ATLANTA — Victims of the severe storms, tornadoes, and straight-line winds that took place beginning on January 20, 2017, in parts of Mississippi, may qualify for tax relief from the Internal Revenue Service.
The President has declared that a major disaster exists in the State of Mississippi. Following the recent disaster declaration for individual assistance issued by the Federal Emergency Management Agency, the IRS announced today that affected taxpayers in Mississippi will receive tax relief.
Individuals who reside or have a business in Forrest, Lamar, Lauderdale, and Perry Counties may qualify for tax relief.
The declaration permits the IRS to postpone certain deadlines for taxpayers who reside or have a business in the disaster area.

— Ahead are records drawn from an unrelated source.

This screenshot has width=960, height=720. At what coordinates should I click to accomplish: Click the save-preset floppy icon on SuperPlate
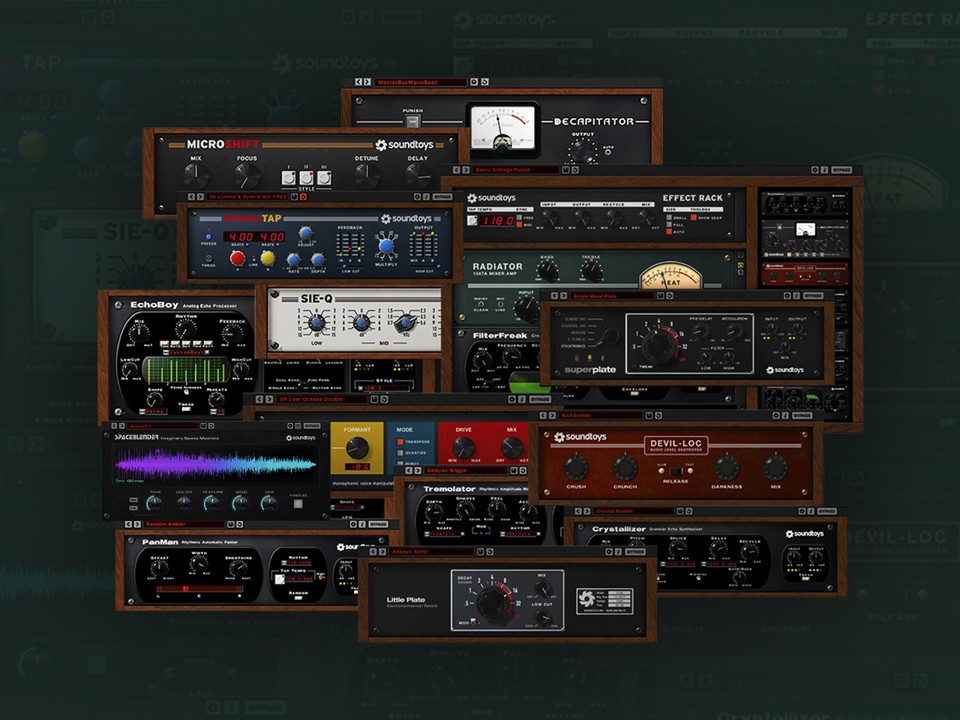pyautogui.click(x=660, y=294)
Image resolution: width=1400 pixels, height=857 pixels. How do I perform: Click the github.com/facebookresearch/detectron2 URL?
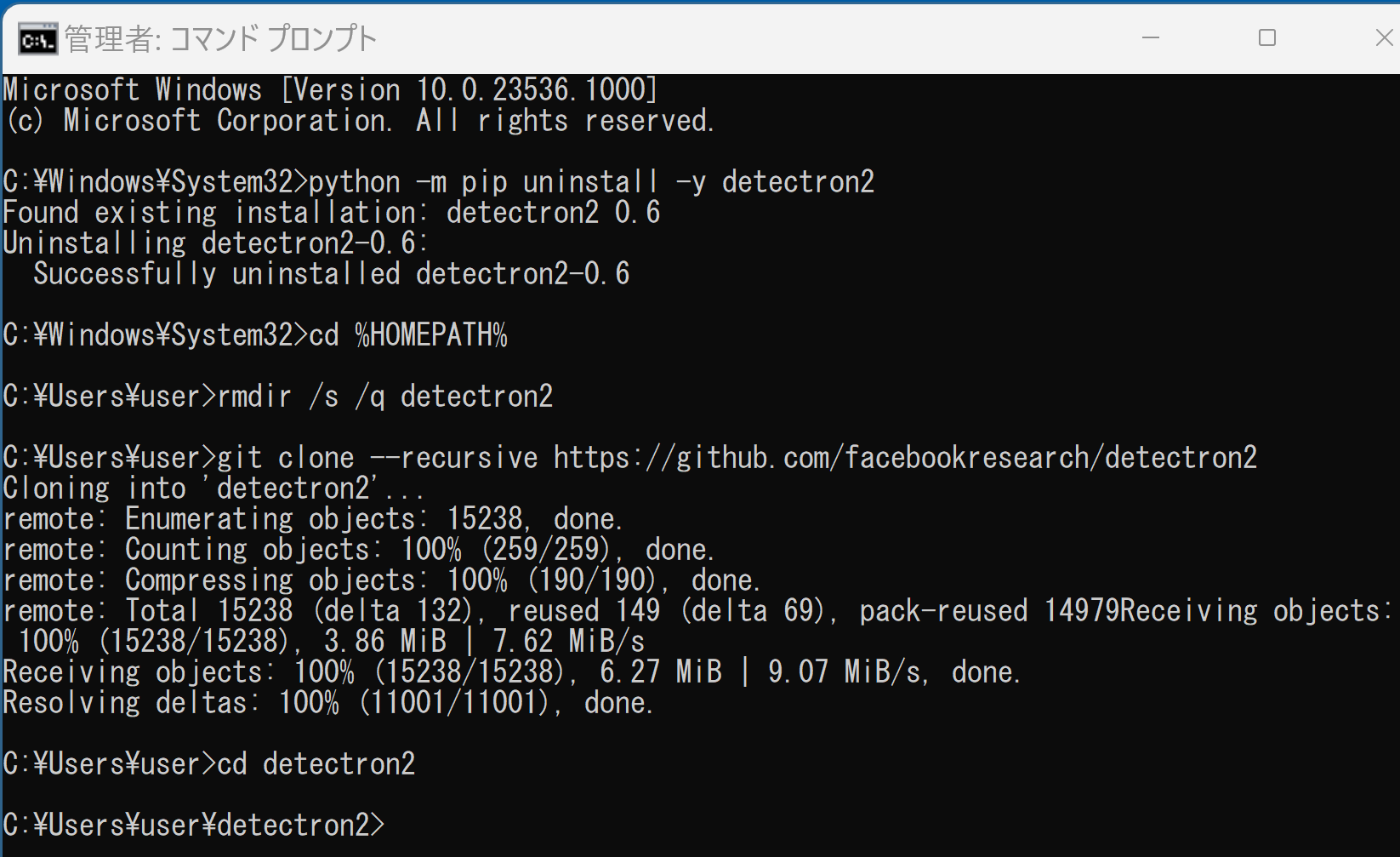click(x=905, y=458)
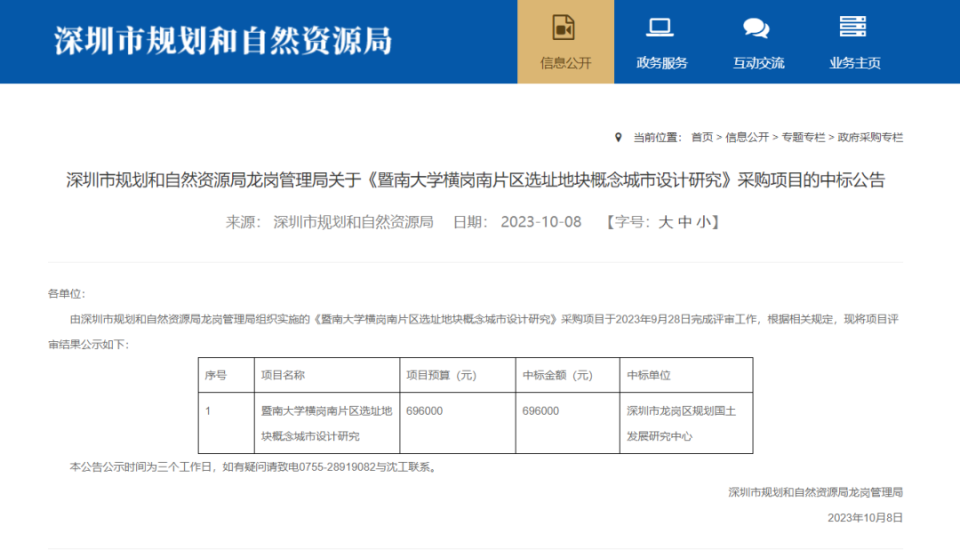The width and height of the screenshot is (960, 558).
Task: Open the 信息公开 tab label
Action: point(566,63)
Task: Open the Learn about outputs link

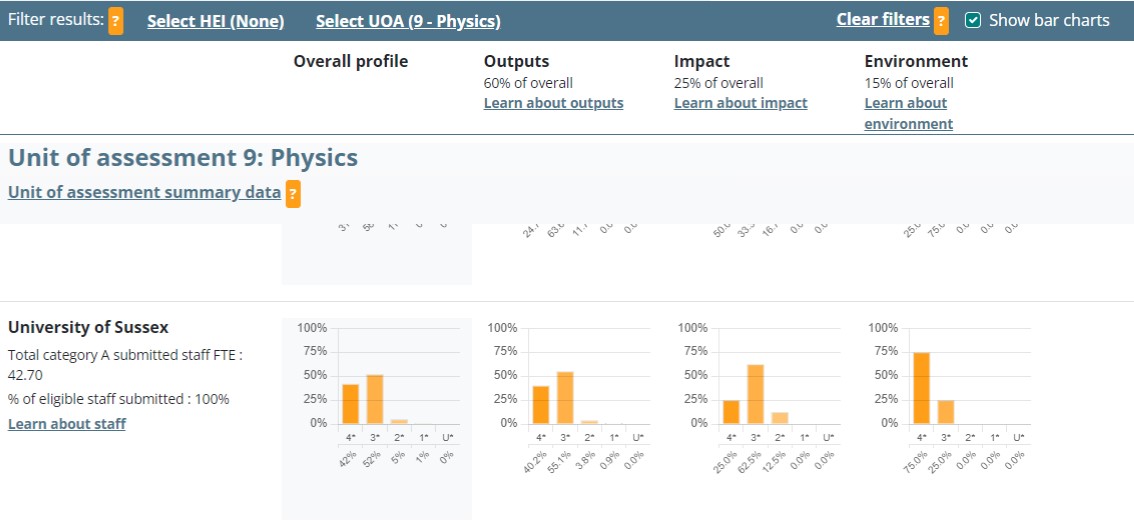Action: pyautogui.click(x=553, y=103)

For instance, certain deadlines falling on or after January 20, 2017, and before May 31, 2017, are granted additional time to file through May 31, 2017. This includes 2016 income tax returns normally due on April 18. It also includes the April 18 deadlines for making quarterly estimated tax payments. Affected taxpayers that have an estimated income tax payment originally due on or after January 20, 2017, and before May 31, 2017, will not be subject to penalties for failure to pay estimated tax installments as long as such payments are paid on or before May 31, 2017.
If an affected taxpayer receives a late filing or late payment penalty notice from the IRS that has an original or extended filing, payment or deposit due date that falls within the postponement period, the taxpayer should call the telephone number on the notice to have the IRS abate the penalty.
The IRS automatically identifies taxpayers located in the covered disaster area and applies automatic filing and payment relief. But affected taxpayers who reside or have a business located outside the covered disaster area must call the IRS disaster hotline at 866-562-5227 to request this tax relief.